-------- Text extract

But the most dramatic change wrought by the introduction of cocaine to America in the last twenty five years was the rise of the international organized criminal syndicates based in the nation of Colombia.

Organized Crime in the 1980's: Cocaine and the Colombian Mafias

At the epicenter of the modern drug trade, Colombian drug mafias grew and thrived in an atmosphere of violence, intimidation and corruption. (Bagley, 1986). They took advantage of their country's geography to build an empire of unprecedented proportions. Close to Bolivia and Peru, where the native coca plant had been cultivated for many centuries, Colombia had coastlines on both the Pacific Ocean and the Caribbean Sea, giving traffickers ample routes to send their product to the United States and elsewhere. The first major cocaine organization to dominate the trade was based in the inland city of Medellin. The Medellin cartel, led by Pablo Escobar, Carlos Lehder, the Ochoa brothers and Gonzalo Rodriguez Gacha, was organized along the model of a multi-national corporation with regional cocaine manufacturing and distribution networks controlled by mid-level managers who transported cocaine to the United States and Europe by air, land and sea. This organization also established complex international financial networks to launder its illicit profits.

In addition to their business acumen, some Medellin cartel members viewed themselves as revolutionaries who used cocaine as a powerful weapon to oppose the interests of the United States. Violence and intimidation were essential to the conduct of their criminal enterprises. The Medellin cartel employed an army of security forces to carry out acts of terror and assassinations. These private armies murdered hundreds of Colombian police officials, judges, journalists, and innocent people, including a Justice Minister and Presidential candidate. (Barr, 1990). One terrorist act carried out by the Medellin group included the bombing of an Avianca airliner in 1989, which killed 110 people and the bombing of the Department of Administrative Security (DAS) headquarters in December, 1989, which killed 50 people and wounded 200. In a truly spectacular demonstration of its determination to intimidate Colombian society, cartel boss Pablo Escobar in 1990 engineered the kidnapping of ten prominent individuals, nine of them well-known journalists, in an effort to extort from the government its assurance that he and other traffickers would not be extradited to the United States. (Garcia Marquez, 1997).

----------------

*Problem set:*
A) According to the text on the Colombian drug mafias, in which inland city was the first major cocaine organization to dominate the trade based?
B) Write out the text on the Colombian drug mafias word for word, from "But the most" to "nation of Colombia.".

-------- Recorded information

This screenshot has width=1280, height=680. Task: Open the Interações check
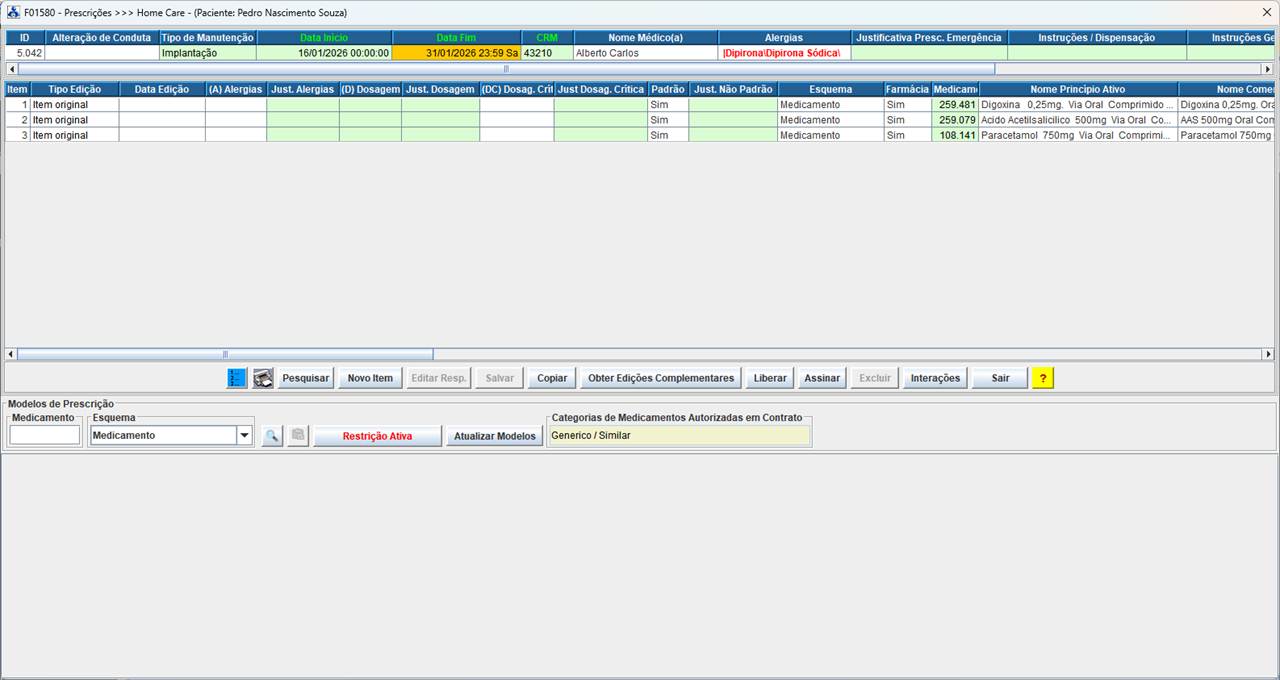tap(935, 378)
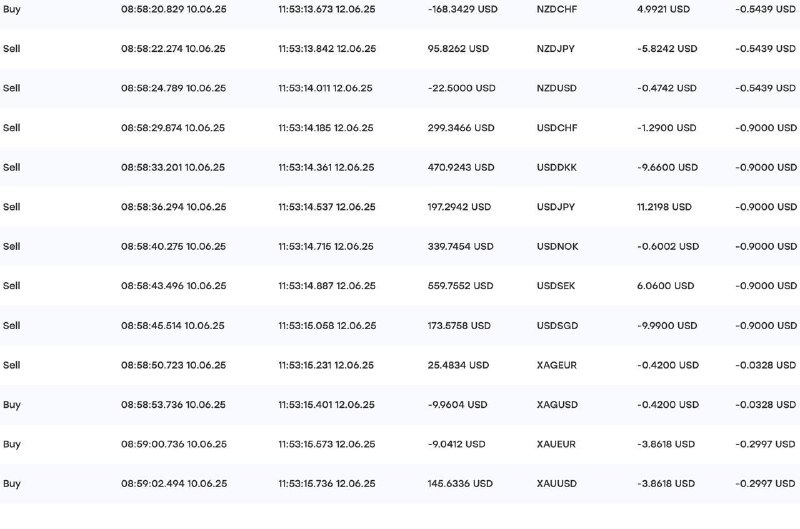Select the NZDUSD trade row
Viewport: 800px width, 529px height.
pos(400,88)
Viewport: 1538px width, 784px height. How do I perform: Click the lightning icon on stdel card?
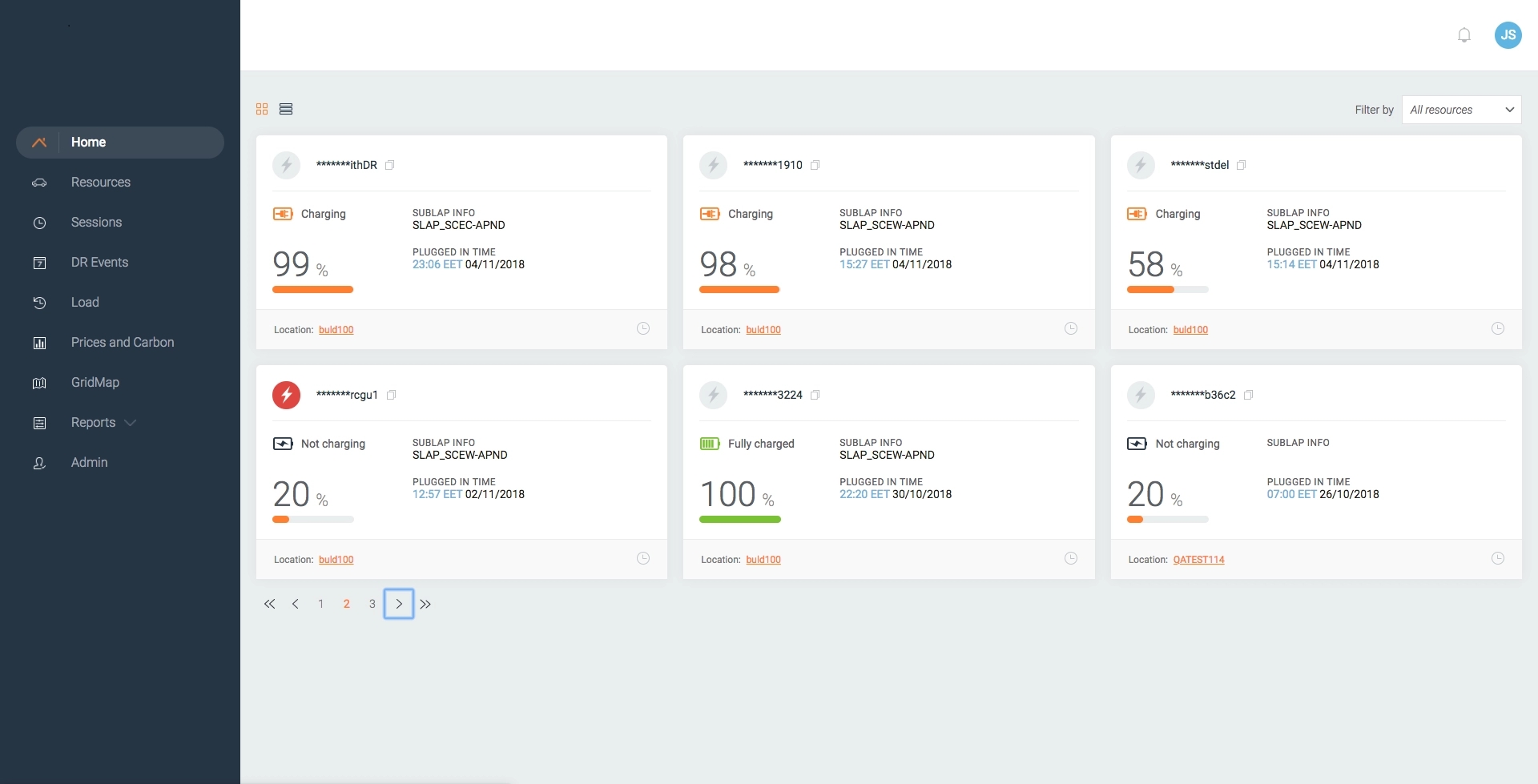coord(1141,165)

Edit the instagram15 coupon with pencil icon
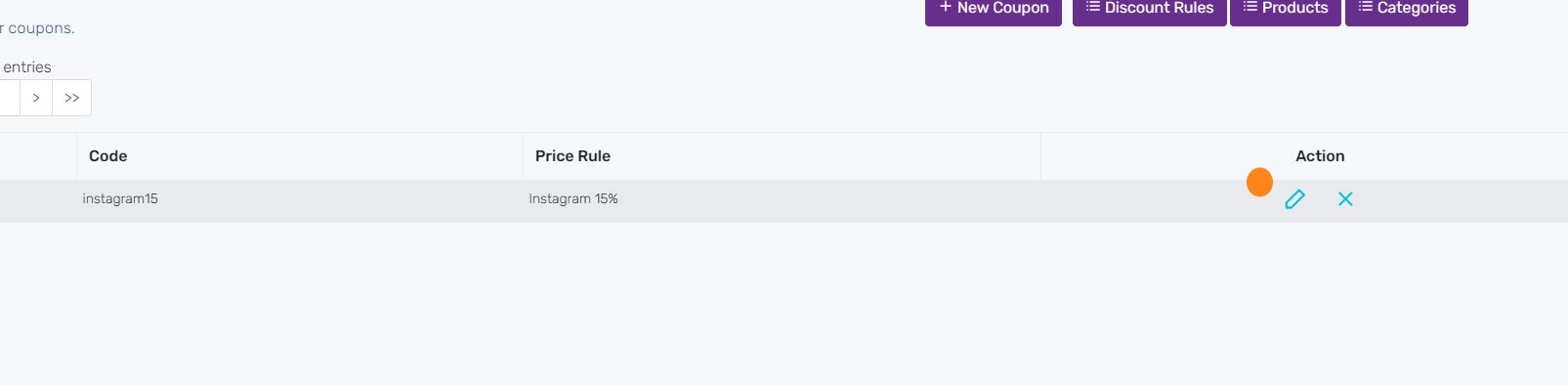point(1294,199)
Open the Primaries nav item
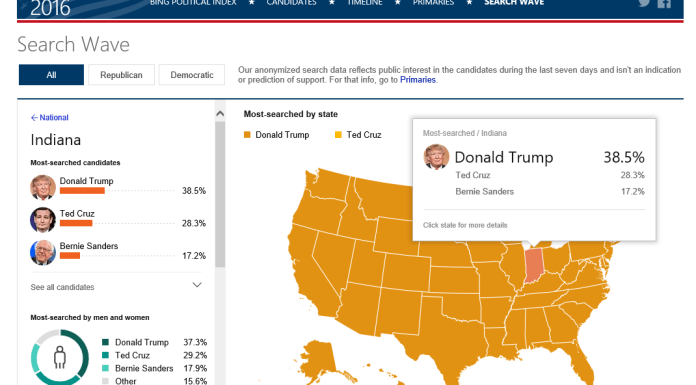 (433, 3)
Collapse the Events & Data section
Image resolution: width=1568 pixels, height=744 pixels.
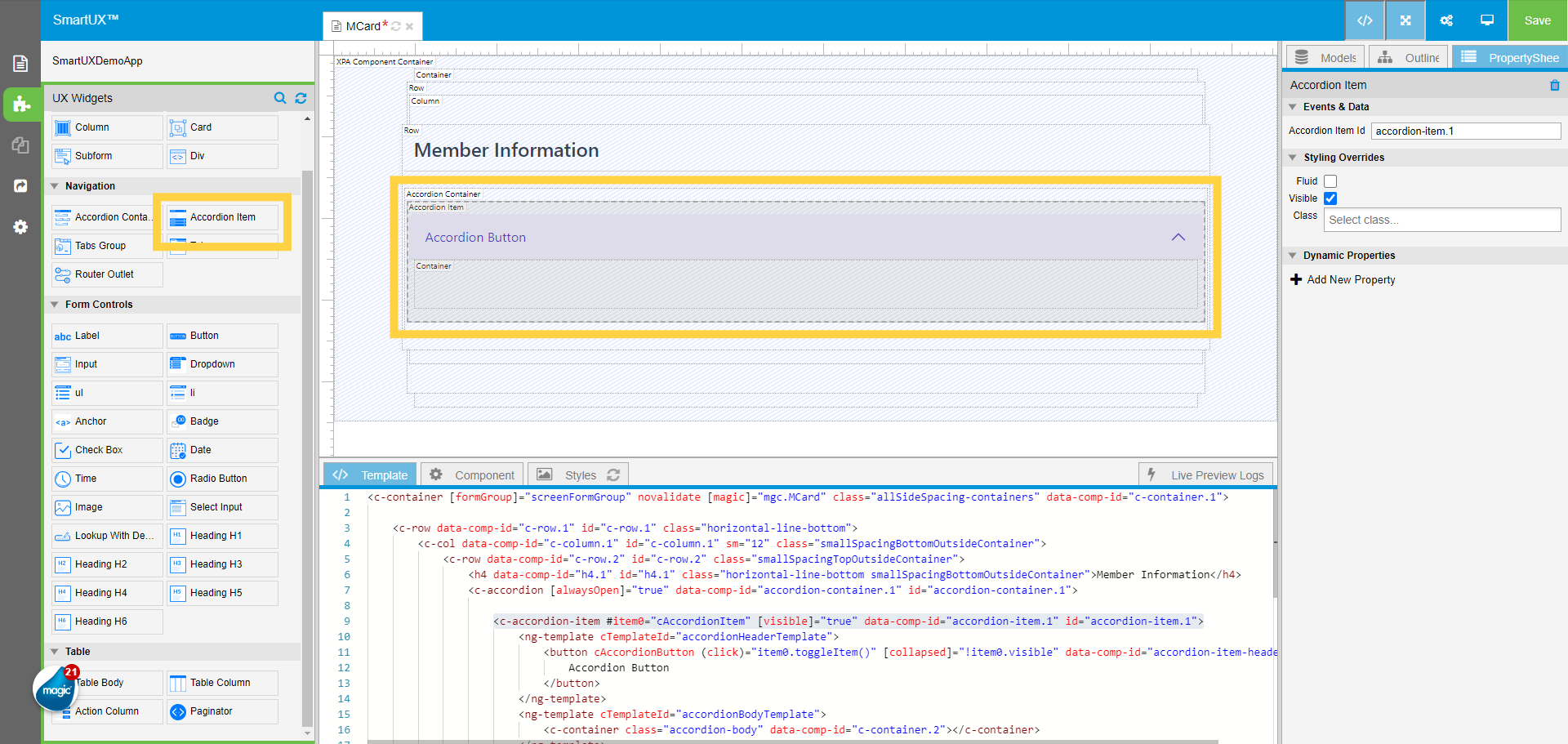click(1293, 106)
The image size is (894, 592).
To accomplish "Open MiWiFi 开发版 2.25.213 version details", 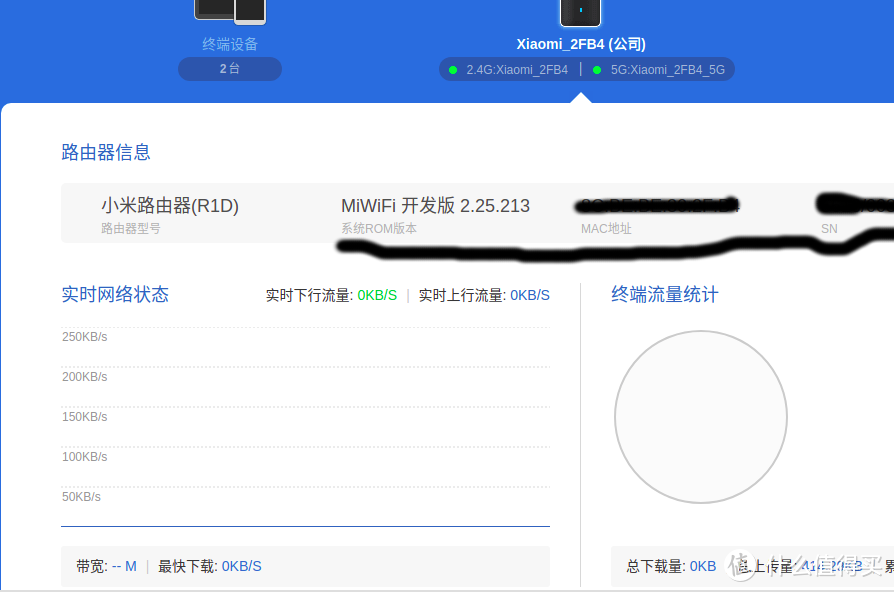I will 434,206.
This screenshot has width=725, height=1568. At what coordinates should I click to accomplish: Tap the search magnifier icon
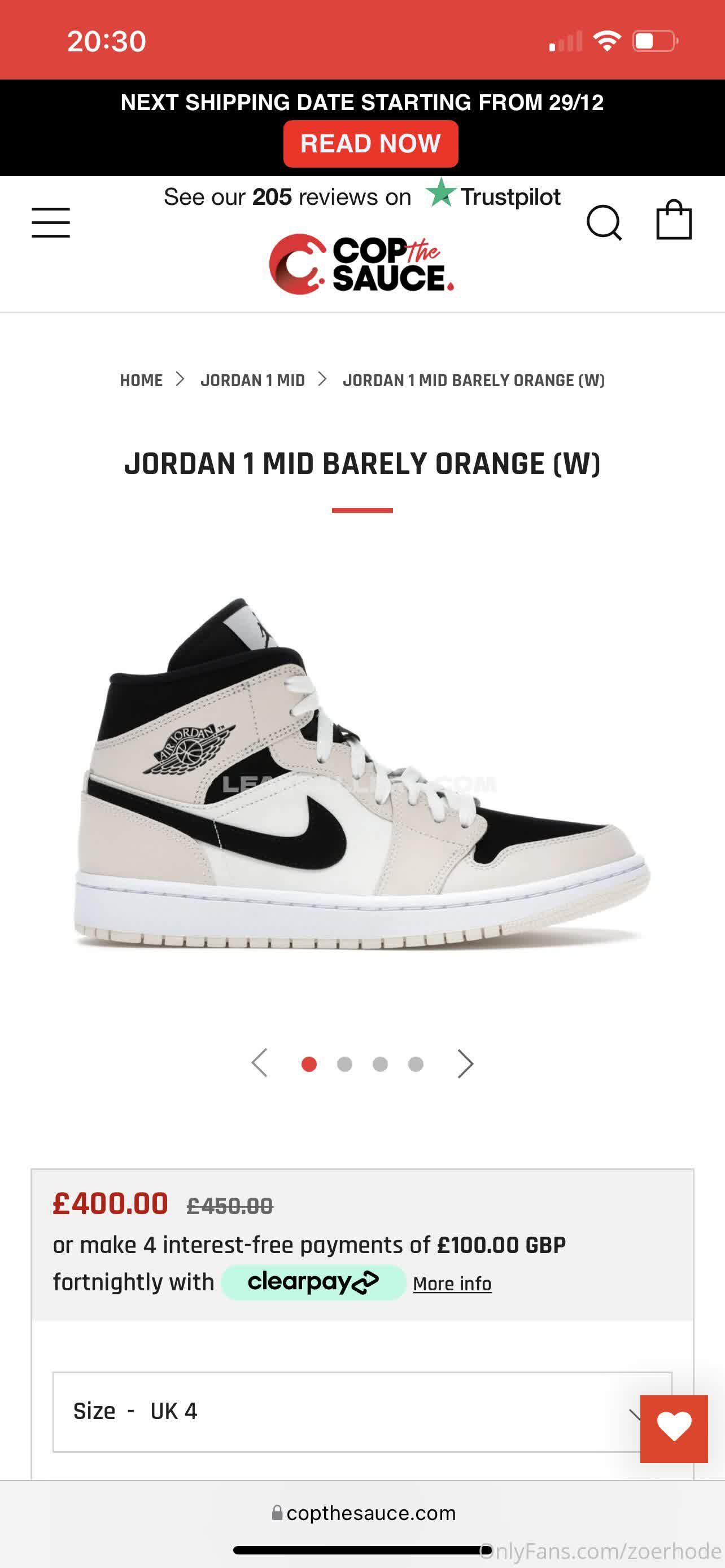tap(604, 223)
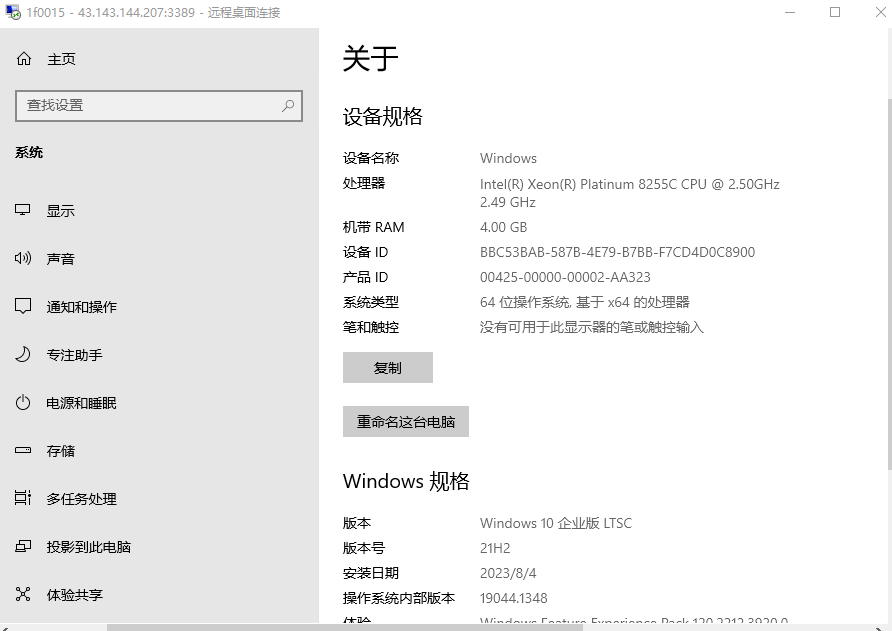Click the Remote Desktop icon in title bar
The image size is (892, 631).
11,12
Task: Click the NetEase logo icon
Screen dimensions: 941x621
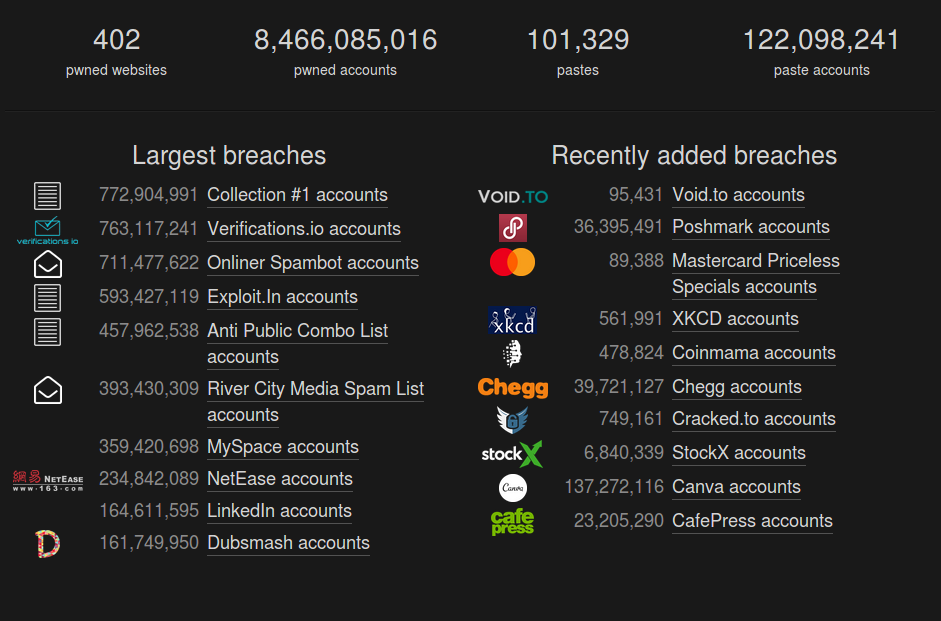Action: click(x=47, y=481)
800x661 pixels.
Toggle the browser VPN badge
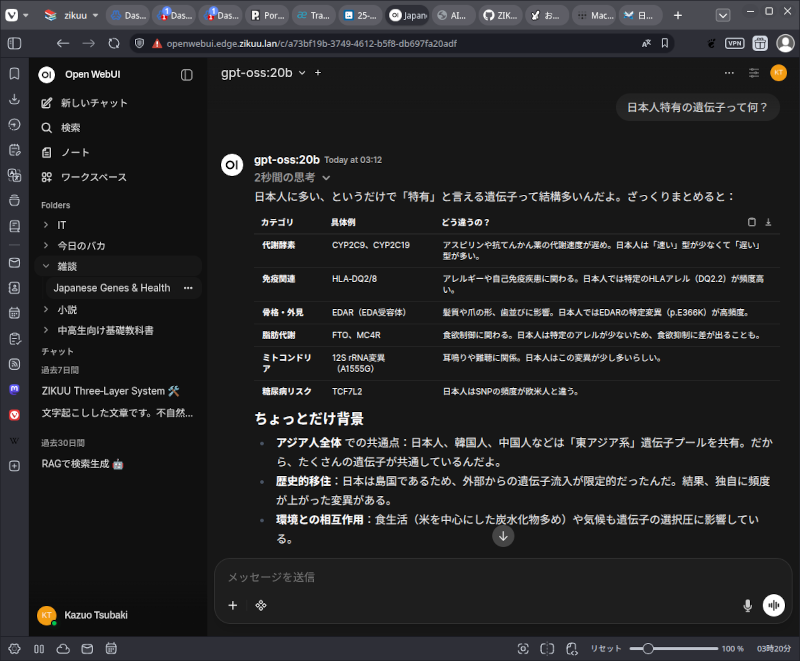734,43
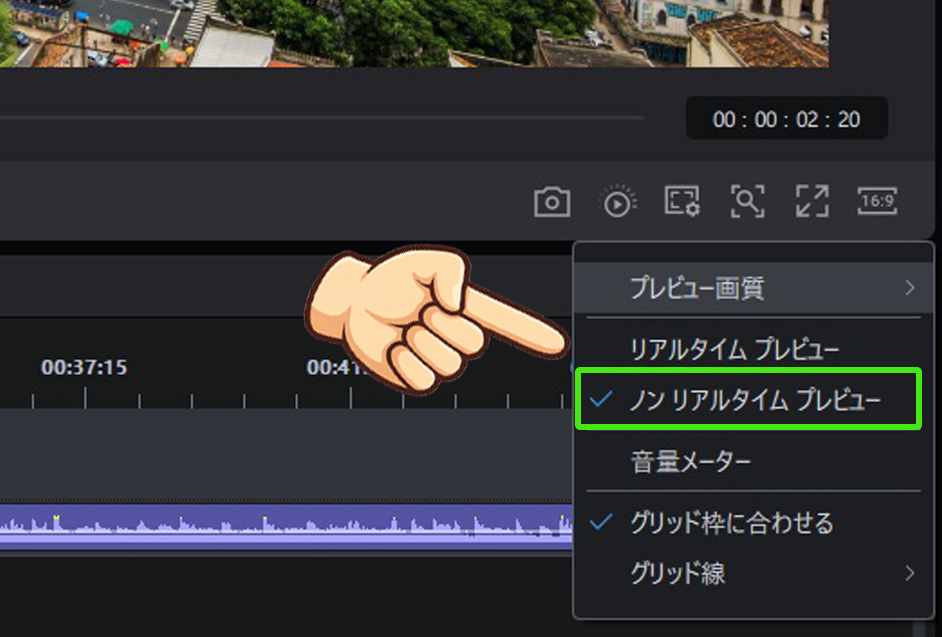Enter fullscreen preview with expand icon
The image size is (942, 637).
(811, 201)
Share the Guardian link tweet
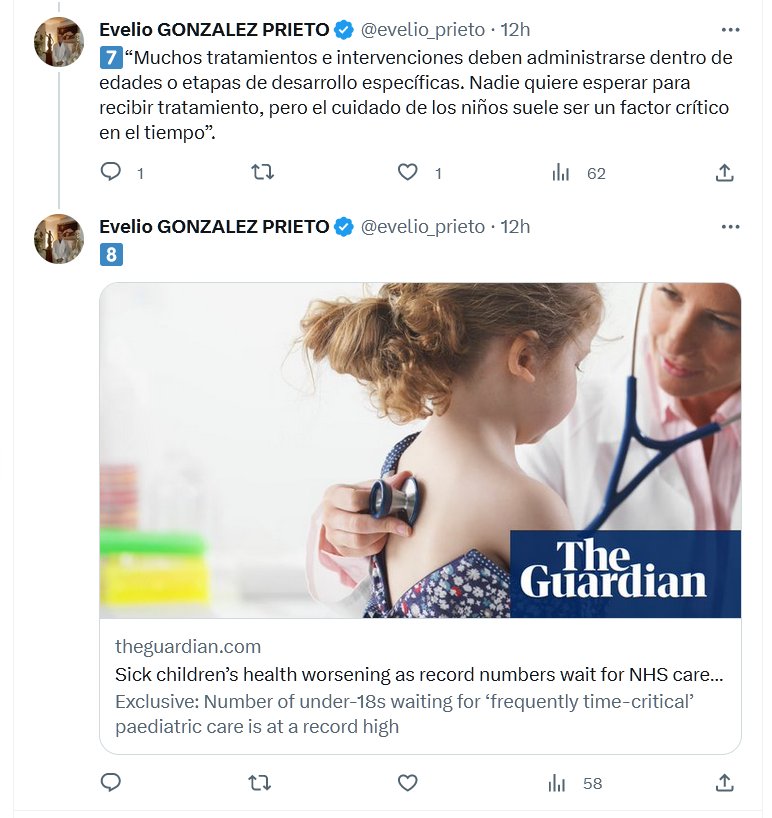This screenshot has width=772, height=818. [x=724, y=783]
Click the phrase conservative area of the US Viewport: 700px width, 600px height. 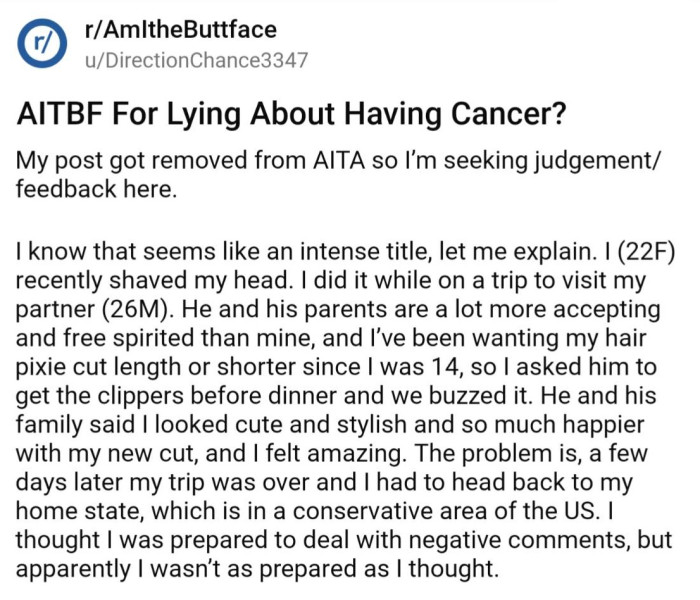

----------------

*Solutions:*
A) Medellin

B)
But the most dramatic change wrought by the introduction of cocaine to America in the last twenty five years was the rise of the international organized criminal syndicates based in the nation of Colombia.